> **Action item**
Each line below is to be repeated exactly; any picture is to be left out.

> **Records**
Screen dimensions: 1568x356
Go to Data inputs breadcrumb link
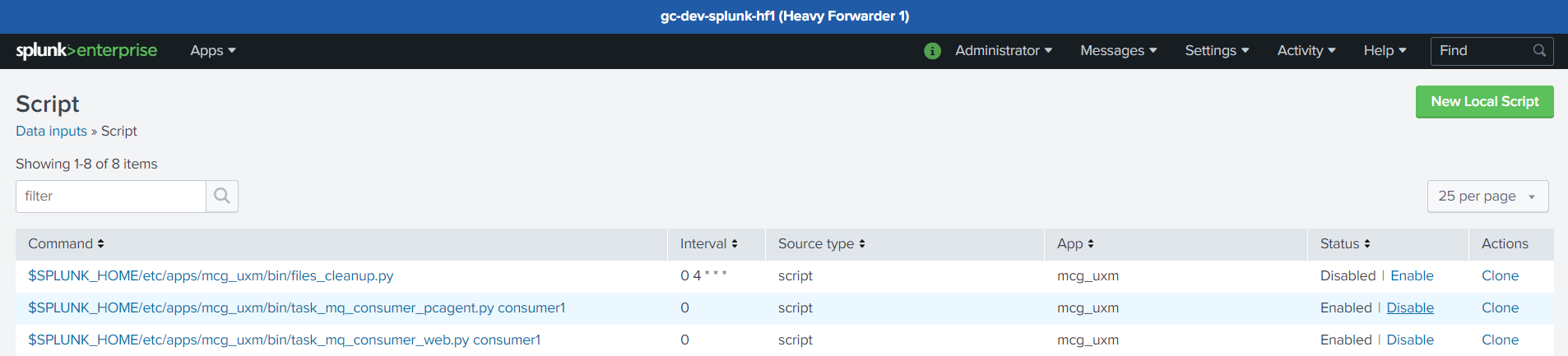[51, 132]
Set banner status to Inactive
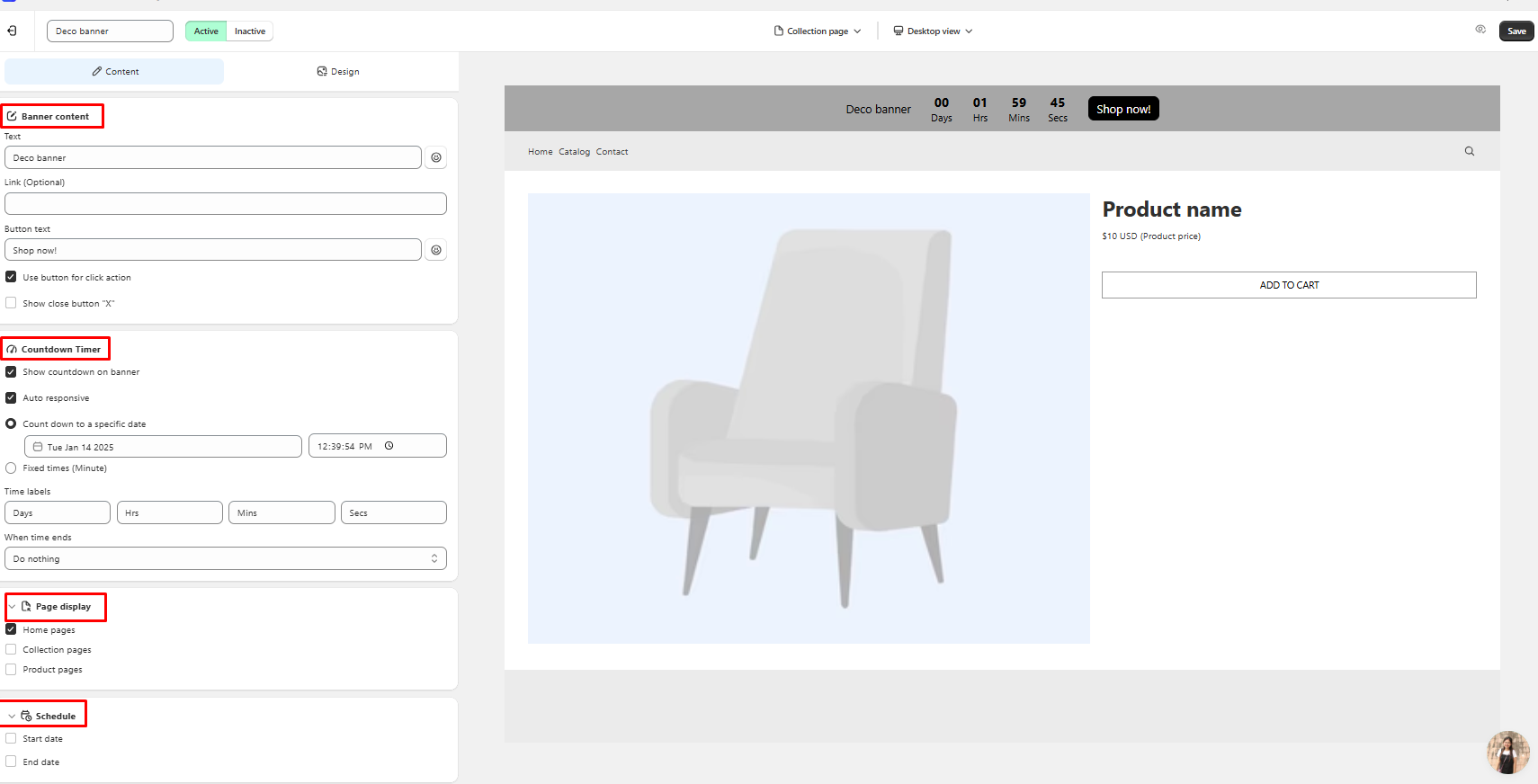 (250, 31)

> **Output for this task**
Screen dimensions: 1568x356
Go to Data inputs breadcrumb link
[51, 132]
Set banner status to Inactive
 (250, 31)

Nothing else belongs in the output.